Which cell?

Some confusion arrives with the term "cell" (unit? primitive? standardized? conventional?). In this page we explain how Wulfric understand the term "cell" and it's variants.

Summary of the cell is presented in the picture below. For the details on how transformation matrices \(\boldsymbol{C}\) and \(\boldsymbol{S}\) act see Transformation of the cell.

Note

We use Lattice in the examples, but the same logic applies to it's children classes (e.g. Crystal).

"The" cell

The main cell in the package resides in the Lattice.cell attribute. In context of the Lattice class it is undestood to be primitive cell, as it defines the lattice. In context of the Crystal class (i.e. Crystal.cell) it is interpreted by the package as primitive cell, however, it might not be the actual primitive cell of the crystal structure.

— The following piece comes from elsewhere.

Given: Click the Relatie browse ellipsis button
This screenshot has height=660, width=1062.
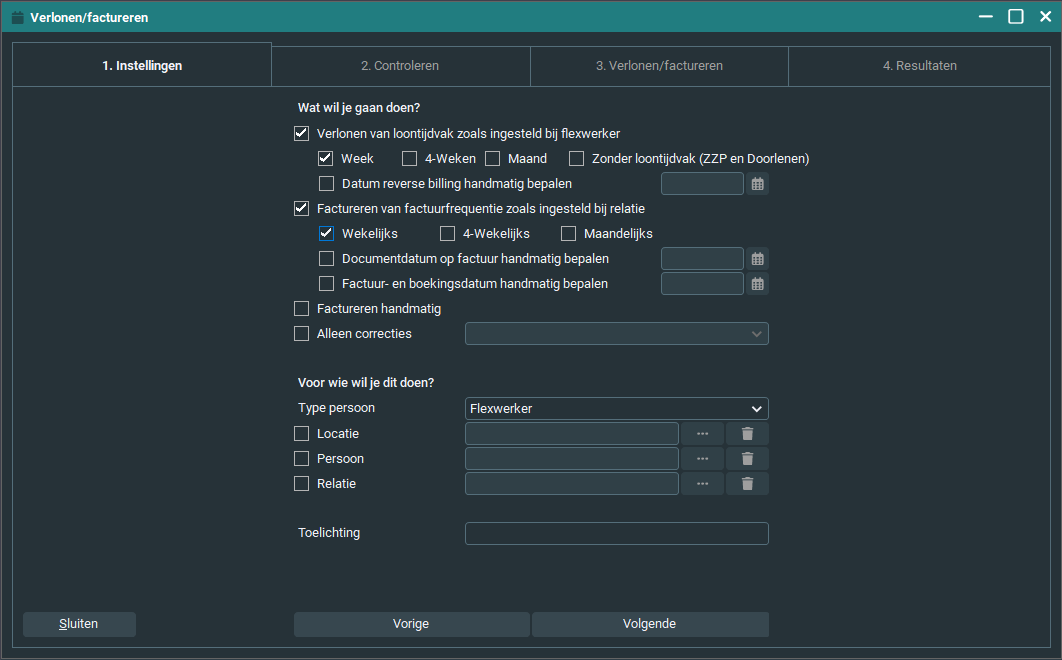Looking at the screenshot, I should [x=703, y=484].
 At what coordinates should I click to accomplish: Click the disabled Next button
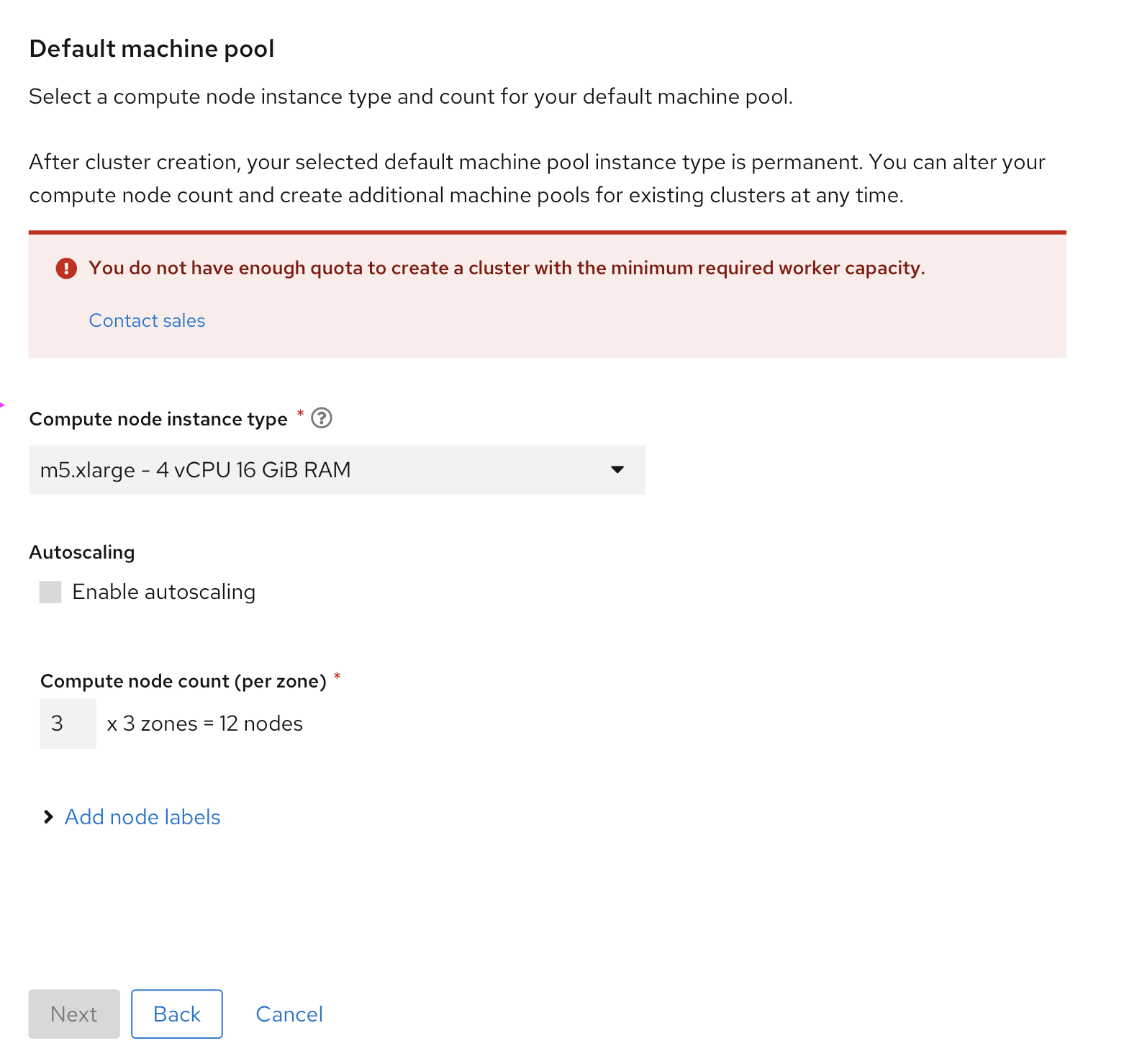(74, 1014)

Every other type of the cell (including reciprocal cell Lattice.reciprocal_cell) is defined by some transformation of Lattice.cell.

Standardized cells

Standardization of Wulfric follows the Setyawan and Curtarolo [1] paper, although in the future we might implement other standardization conventions (open a Feature request if you are interested). In the SC paper two types of the cell are defined: conventional one and primitive one. We use transformation matrix \(\boldsymbol{S}\) to compute the standardized primitive cell

\[(\boldsymbol{a}_1, \boldsymbol{a}_2, \boldsymbol{a}_3) = (\boldsymbol{a}_1^s, \boldsymbol{a}_2^s, \boldsymbol{a}_3^s) \boldsymbol{S}\]

and transformation matrix \(\boldsymbol{C}\) to compute the standardized conventional cell

\[(\boldsymbol{a}_1^s, \boldsymbol{a}_2^s, \boldsymbol{a}_3^s) = (\boldsymbol{a}_1^{cs}, \boldsymbol{a}_2^{cs}, \boldsymbol{a}_3^{cs}) \boldsymbol{C}.\]

Details on the construction of matrices \(\boldsymbol{S}\) and exact forms of matrices \(\boldsymbol{C}\) are provided in the individual pages for each of the 14 Bravais lattices.

Note, that in the individual pages for Bravais lattices standardized cells are written in the default orientation as in the reference paper. However, Wulfric deals with arbitrary orientation of the the cell (consequently, the crystal) and automatically recomputes relative coordinates of the high symmetry k-points with respect to the actual Lattice.cell. Standardization (Lattice.standardize()) might change the choice of the cell, but will not change the orientation of the crystal.

References

[1]

Setyawan, W. and Curtarolo, S., 2010. High-throughput electronic band structure calculations: Challenges and tools. Computational materials science, 49(2), pp.299-312.